Sunday, May 13, 2018

Relationships and the RDM Part 1: Kinds of Relationships


Note: This is a multi-part rewrite of two earlier posts, to bring them into line with McGoveran's formalization and interpretation of Codd's true RDM[1]. For the in-depth treatment see [2,3].

Whenever I demonstrate that data practitioners do not understand data and relational fundamentals, it is not the ample evidence that I present, but my claim that is dismissed as nonsense: how could everybody be wrong and only Fabian Pascal be right?

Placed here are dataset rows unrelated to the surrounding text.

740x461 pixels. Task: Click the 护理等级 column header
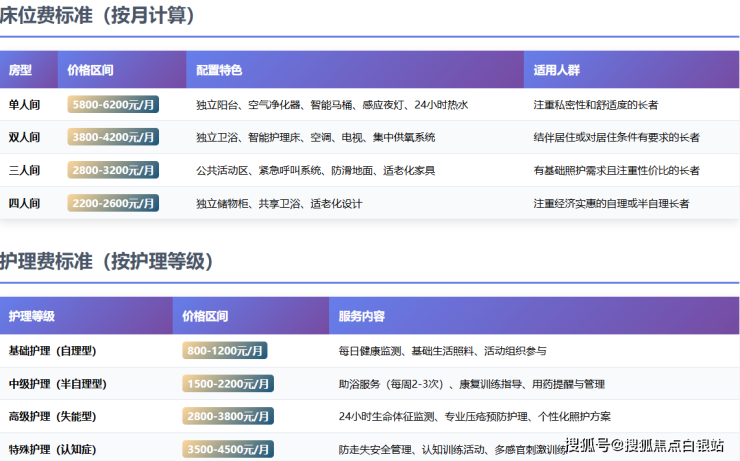pyautogui.click(x=32, y=317)
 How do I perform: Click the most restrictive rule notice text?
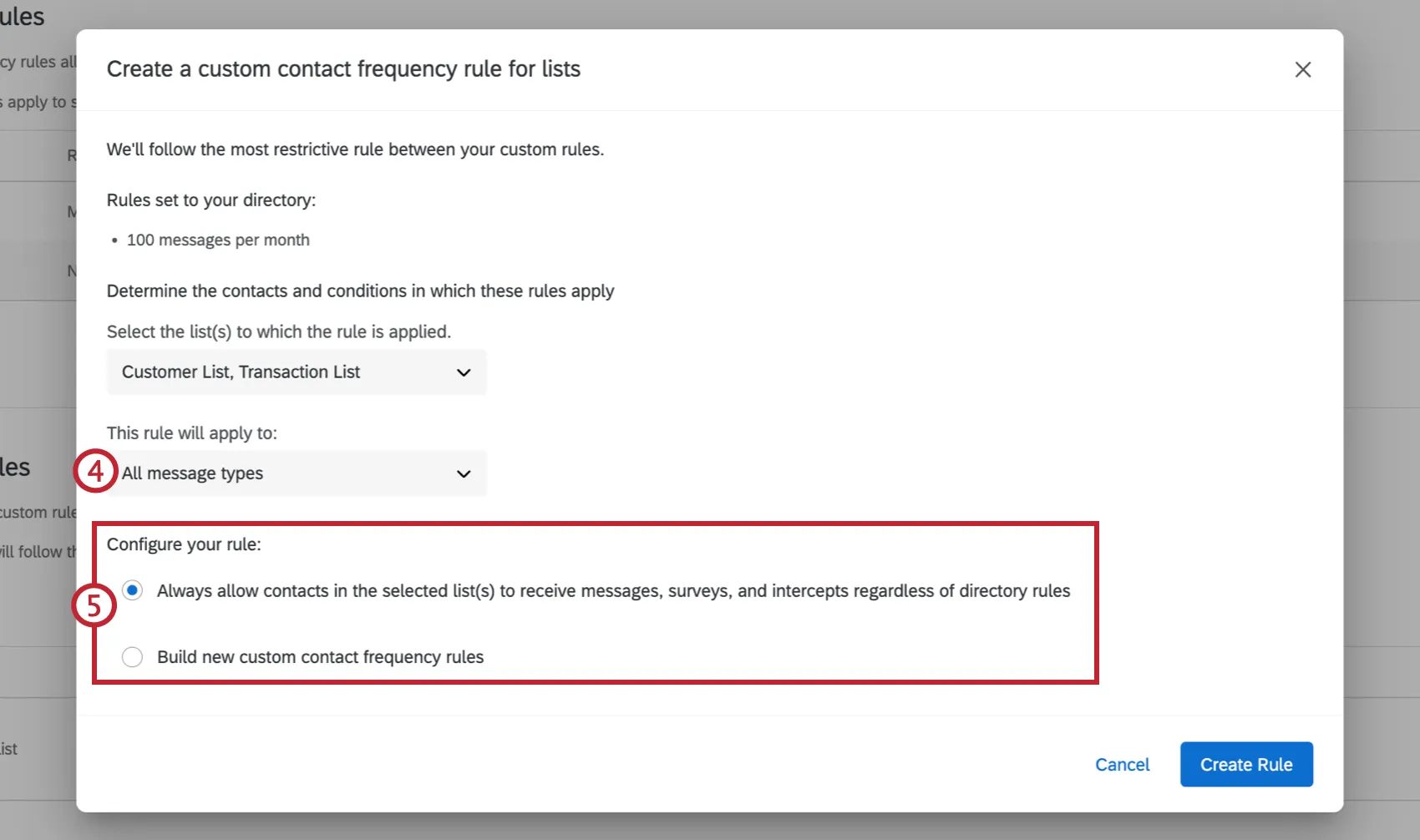(x=354, y=149)
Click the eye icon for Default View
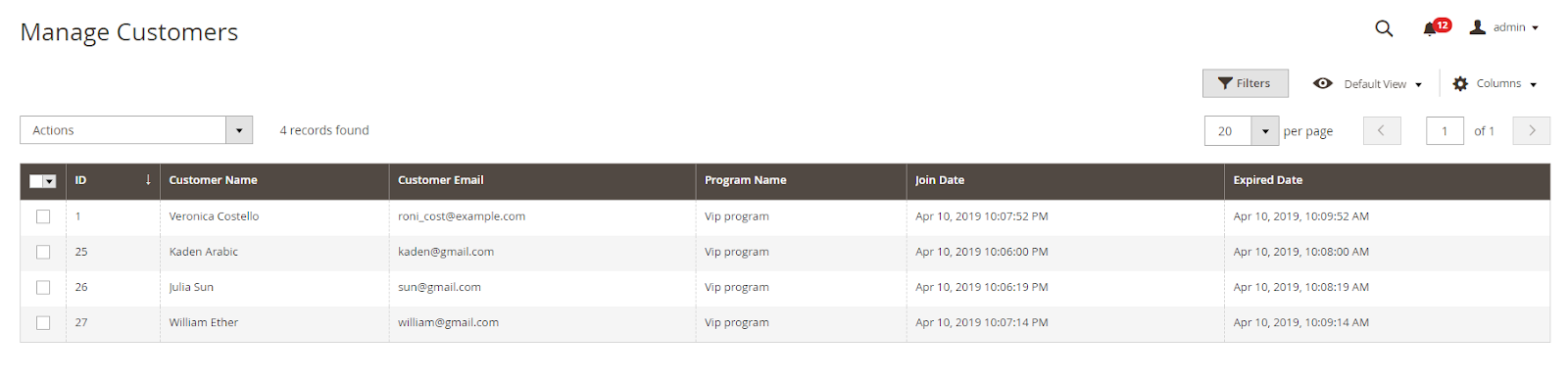Image resolution: width=1568 pixels, height=379 pixels. point(1322,83)
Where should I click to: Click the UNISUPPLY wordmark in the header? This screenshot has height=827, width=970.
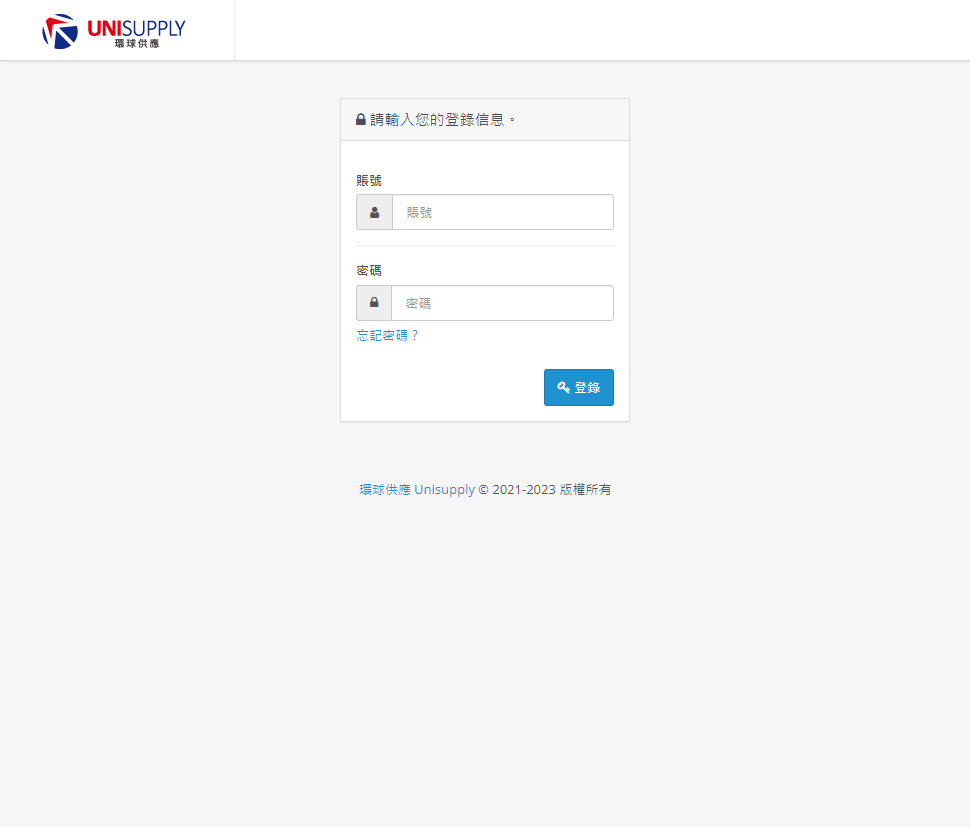click(136, 28)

I dare you, then, to make sense of the following:

“William Kent confesses (in my words) that he can not distinguish between "relationships" and "attributes" ... the later might be completely redundant ... the notion of an attribute presumes a relationship, so we must define that first ... All of this is handled explicitly and correctly in ORM -- we model objects (each one appears only once in a data model diagram) and relationships. There are no attributes ... an attribute is an object playing a role in a relationship with another object.”
“... we are not modeling objects/entities/attribute ... at all in the relational model, [but] a bunch of relationships ... hence perhaps Codd was correct in calling it a "relation", a bunch of relationships ... Interesting that most people think of relationships as being the distinguishing characteristic of a relational model and it is not ... [it] has no relationships since Codd decreed that all relationships must be represented by foreign keys, which are exactly the same as "attributes ...”
“... isn't it funny, that the term relation is implicitly mapped (in our minds) to a table of a database? If (loosely speaking) a relationship in our conventional data modeling is represented by a foreign key in a table (and combining both points together) -- should a table (relation) consists only of foreign keys? ... What [other] type(s) of relationships can be explicitly and formally defined in a relational data model? Of course there are many other relationships which can be inferred, such as between an attribute and an entity identifier. Please give me a precise reference to where Codd spoke of relationships [differently than i]n his 1985 piece published in ComputerWorld, [where] he said that the only way to represent a relationship (between relations) was through explicitly stored values (i.e., attributes, foreign keys).”
“... we are not modeling objects/entities/attribute ... at all in the relational model, [but] a bunch of relationships ... hence perhaps Codd was correct in calling it a "relation", a bunch of relationships.”
“In my personal understanding, a relation is defined as a set of tuples. Then ... "in the relational model every relation represents a relationship". And then a quote from Chen: "each tuple of entities ... is a relationship". If I use the first and the second statements - I can say that a relationship is a set of tuples. The third statement says that a relationship is a tuple. So far, is a relationship a set of an element of a set? (Or may be a set of sets?).”
“I argue that there is essentially no difference between relationships between entity (type tables) and between an entity and its attributes. They both represent relationships between two populations of things. Something is an attribute by virtue of there being a relationship. If relationships are represented by foreign keys and the entity tables must be in 1NF, as in the relational model, then all relationships must be at most Many-to-One (a very unnecessary limitation when modeling some user domain).”
“I argue that there is essentially no difference between relationships between entities of distinct classes and between properties of the same class. They both represent relationships. A property can represent a relationship between entities of distinct classes. If such relationships are represented by foreign keys and the relations representing the classes must be in 1NF, then relational databases can represent only M:1 relationships, a very unnecessary limitation when modeling some reality of interest.”
“The entity-relationship model is essentially a directed graph model, where relationships are prominent residents. Not so in the relational model (despite the name), where relationships (between relations, mind you) are not visible and in the SQL implementations is reduced to constraints. Relationships are about structure, which is as important as meaning (the semantics of the terms used in the universe being modeled).”
There is so much wrong squeezed in these paragraphs that, as we shall see, it takes a several fold longer, multi-part series to debunk, which is really impossible without foundation knowledge. So let's have some first.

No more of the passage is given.